The year long research will have Samiksha work in conjunction with the Varanasi Development Authority creating backend databases and referral research work for the Varanasi Development Master Plan 2031. It will also involve documenting and safeguarding intangible heritage in physical spaces and retaining Varanasi’s authenticity as a cultural landscape. Importantly, it will include building strategies for real people, those associated with the art form – dancers, musicians, instrumentalists, and producers of instruments, among other tangible accessories related to Kathak.

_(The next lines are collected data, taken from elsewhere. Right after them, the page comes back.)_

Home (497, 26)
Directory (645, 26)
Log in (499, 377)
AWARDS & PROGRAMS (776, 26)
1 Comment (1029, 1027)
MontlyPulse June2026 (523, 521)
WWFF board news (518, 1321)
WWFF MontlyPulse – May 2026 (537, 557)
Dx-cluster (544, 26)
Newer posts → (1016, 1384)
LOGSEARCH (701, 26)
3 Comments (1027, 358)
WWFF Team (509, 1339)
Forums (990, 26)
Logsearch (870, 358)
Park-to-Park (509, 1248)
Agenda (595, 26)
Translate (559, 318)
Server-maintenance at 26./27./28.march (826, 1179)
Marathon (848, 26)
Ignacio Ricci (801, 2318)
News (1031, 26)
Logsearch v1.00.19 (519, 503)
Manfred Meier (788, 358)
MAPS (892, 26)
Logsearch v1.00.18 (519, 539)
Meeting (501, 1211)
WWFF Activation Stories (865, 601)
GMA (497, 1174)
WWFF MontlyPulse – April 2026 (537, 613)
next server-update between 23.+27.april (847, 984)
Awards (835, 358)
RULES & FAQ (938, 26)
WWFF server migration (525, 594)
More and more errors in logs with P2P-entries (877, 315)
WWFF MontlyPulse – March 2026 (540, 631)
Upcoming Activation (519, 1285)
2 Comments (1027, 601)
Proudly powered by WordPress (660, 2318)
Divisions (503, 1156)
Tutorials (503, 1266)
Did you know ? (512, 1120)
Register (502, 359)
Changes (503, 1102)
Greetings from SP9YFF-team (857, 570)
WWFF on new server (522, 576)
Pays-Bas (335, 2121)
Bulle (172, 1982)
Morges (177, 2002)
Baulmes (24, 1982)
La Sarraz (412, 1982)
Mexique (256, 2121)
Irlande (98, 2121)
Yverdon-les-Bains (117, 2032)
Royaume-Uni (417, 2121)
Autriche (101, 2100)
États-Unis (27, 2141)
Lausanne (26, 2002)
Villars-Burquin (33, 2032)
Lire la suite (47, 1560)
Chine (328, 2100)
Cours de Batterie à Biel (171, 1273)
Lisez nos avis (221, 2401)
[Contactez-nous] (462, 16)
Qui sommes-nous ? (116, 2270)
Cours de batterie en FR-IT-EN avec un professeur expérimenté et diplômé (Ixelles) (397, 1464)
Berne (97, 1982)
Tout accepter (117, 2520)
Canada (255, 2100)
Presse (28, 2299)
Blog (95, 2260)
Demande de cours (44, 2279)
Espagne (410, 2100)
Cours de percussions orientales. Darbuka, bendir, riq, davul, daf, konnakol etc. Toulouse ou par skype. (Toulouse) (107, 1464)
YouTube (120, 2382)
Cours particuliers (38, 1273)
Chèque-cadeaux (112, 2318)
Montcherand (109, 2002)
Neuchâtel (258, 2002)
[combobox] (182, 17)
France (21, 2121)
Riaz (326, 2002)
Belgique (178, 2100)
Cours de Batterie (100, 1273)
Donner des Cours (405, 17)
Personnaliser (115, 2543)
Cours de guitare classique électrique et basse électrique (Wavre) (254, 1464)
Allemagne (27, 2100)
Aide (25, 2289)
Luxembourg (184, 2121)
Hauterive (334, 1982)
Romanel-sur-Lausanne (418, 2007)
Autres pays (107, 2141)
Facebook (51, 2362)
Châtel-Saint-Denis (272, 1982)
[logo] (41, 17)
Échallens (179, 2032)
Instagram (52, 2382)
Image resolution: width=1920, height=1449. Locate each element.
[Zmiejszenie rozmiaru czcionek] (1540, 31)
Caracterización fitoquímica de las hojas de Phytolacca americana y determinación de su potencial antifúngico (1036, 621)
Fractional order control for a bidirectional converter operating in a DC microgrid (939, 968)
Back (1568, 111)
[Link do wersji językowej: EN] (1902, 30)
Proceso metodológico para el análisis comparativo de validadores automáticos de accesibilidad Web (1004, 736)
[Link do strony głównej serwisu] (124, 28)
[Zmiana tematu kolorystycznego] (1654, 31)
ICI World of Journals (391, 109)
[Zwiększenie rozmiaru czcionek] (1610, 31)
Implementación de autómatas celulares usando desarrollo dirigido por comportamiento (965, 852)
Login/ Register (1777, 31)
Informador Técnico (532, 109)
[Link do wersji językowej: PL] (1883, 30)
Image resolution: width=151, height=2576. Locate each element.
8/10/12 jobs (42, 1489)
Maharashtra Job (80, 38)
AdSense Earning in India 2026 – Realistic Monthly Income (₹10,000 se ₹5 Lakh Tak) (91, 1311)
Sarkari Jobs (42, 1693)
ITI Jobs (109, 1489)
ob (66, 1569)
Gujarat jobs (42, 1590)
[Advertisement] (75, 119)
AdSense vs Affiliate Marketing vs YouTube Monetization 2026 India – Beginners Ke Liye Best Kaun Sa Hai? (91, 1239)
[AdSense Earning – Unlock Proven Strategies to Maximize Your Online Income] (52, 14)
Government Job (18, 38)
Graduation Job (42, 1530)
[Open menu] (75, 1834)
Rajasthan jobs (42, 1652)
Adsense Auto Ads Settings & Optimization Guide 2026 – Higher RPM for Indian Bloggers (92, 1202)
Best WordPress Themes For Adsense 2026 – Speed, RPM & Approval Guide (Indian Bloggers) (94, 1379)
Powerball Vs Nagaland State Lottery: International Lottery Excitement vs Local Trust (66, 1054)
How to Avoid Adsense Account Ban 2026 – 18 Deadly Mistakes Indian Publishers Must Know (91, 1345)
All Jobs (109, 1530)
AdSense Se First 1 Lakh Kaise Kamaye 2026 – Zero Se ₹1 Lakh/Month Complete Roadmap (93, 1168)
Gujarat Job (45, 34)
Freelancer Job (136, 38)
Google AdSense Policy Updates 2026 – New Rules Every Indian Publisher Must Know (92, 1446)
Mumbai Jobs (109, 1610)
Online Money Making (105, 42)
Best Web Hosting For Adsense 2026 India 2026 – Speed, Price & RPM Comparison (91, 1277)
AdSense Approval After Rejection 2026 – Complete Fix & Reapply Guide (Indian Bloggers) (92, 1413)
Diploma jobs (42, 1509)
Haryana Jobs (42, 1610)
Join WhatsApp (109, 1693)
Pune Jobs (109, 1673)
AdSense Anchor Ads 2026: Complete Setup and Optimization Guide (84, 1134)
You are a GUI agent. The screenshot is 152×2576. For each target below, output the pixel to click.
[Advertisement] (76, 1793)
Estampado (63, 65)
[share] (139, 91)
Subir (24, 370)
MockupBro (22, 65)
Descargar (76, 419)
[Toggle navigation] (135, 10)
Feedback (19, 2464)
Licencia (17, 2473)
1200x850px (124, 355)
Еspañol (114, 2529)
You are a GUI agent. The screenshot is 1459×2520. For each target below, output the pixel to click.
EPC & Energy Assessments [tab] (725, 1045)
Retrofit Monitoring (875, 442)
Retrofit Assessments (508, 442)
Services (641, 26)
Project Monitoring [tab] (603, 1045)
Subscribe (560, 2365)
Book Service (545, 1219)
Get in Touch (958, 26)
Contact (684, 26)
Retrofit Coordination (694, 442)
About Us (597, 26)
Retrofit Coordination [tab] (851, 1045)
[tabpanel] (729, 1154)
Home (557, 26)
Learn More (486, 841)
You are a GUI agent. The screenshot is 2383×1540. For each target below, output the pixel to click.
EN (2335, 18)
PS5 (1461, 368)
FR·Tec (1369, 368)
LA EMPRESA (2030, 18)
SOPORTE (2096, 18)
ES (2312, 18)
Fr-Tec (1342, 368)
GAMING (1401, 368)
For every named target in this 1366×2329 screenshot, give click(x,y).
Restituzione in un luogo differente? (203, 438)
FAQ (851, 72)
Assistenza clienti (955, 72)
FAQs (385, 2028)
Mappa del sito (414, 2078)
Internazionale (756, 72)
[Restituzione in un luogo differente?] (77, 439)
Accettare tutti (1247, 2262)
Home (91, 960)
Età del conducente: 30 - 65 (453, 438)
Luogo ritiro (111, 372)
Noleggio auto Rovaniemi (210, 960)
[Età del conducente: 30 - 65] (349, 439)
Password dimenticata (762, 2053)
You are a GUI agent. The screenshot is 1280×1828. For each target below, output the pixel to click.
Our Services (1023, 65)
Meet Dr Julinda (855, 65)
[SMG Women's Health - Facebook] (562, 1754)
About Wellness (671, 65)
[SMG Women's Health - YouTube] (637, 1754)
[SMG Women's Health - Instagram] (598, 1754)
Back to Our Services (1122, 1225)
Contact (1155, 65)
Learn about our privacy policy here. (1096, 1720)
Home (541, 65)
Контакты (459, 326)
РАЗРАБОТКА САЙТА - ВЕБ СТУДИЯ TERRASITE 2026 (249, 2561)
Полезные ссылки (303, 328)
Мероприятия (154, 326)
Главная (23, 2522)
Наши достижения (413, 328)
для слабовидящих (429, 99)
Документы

Ever since 2003, when UNESCO recognised intangibles as much a part of the heritage as tangibles, there was a marked shift in studying nature-culture, according to Samiksha. “Even then, the percentage of intangibles in the study was meagre. If at all intangibles were being studied, it was mainly for documentation purposes. Kathak is a legacy, and that legacy needs to be preserved. The concluding remarks in my thesis are that intangibles are of paramount importance, and we must study them not as a separate entity but as one, with the tangibles,” she says.